Baron initially filed the suit alleging the district fraudulently induced him to resign as the longtime head coach. The suit sought Baron’s reinstatement as coach as well as payment for lost wages and damage to his reputation.

Baron’s April 28 informational statement filed with the Third Judicial Department of the Appellate Division of the New York State Supreme Courts says he is looking to appeal “every portion of the Decision and Order” handed down by Judge Kimberly O'Connor on March 28.

The statement goes on to list 14 issues Baron plans to raise on appeal over half of which deal with whether or not Baron was a member of the Voorheesville Teachers’ Association and issues stemming from the representation he should have had if he had been a member of the teachers’ union.
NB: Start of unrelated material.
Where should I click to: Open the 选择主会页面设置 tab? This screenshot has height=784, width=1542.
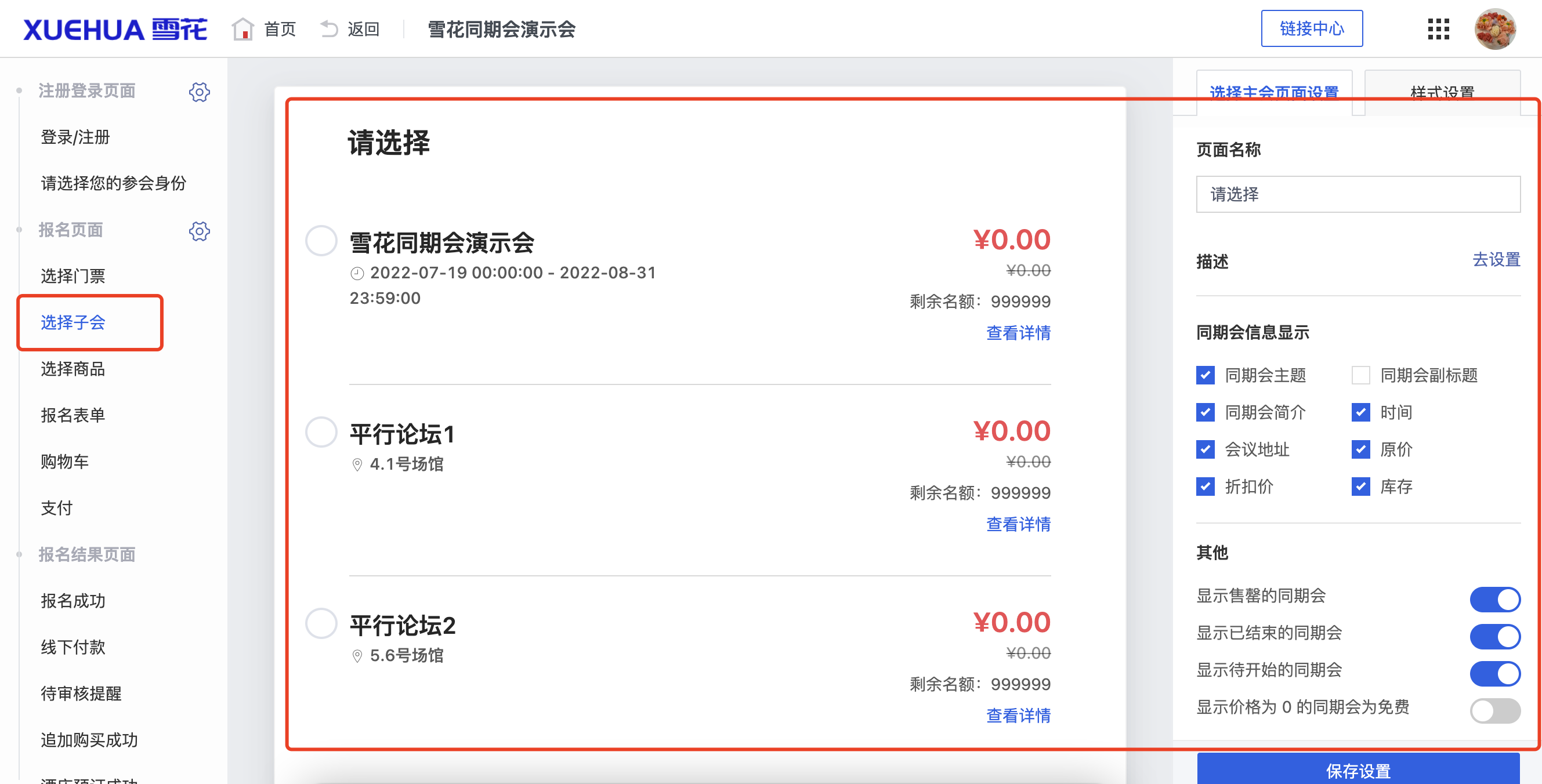1274,93
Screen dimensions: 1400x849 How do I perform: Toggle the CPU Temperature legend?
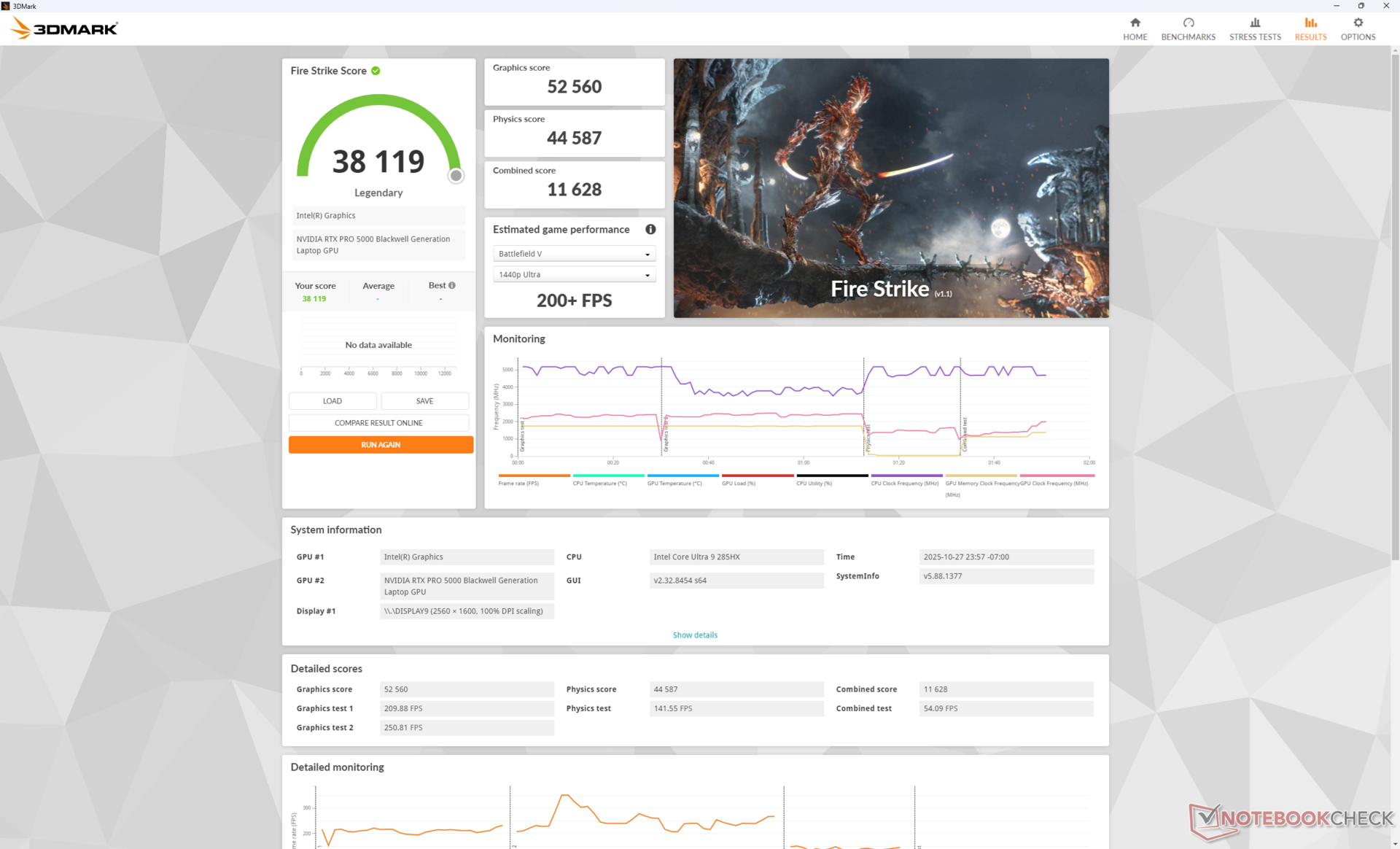coord(599,483)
Baron sought a declaration from O’Connor that he was covered by the collective-bargaining agreement between the school district and the Voorheesville Teachers’ Association, which along with New York State United Teachers were also named in the March 2018 suit, entitling him to representation from the union and making him subject to the grievance procedures in the collective-bargaining agreement.

But the union, O’Connor wrote in her decision, was able to prove Baron had never been a member of the Voorheesville Teachers’ Association, had never paid union dues or agency fees, and had never sought assistance from the Voorheesville Teachers’ Association prior to resigning as coach.

Additionally, Voorheesville was able to produce a list, created during negotiations between the union and school district, that described Baron “among other coaches, as a ‘non-VTA’ member,” according to O’Connor.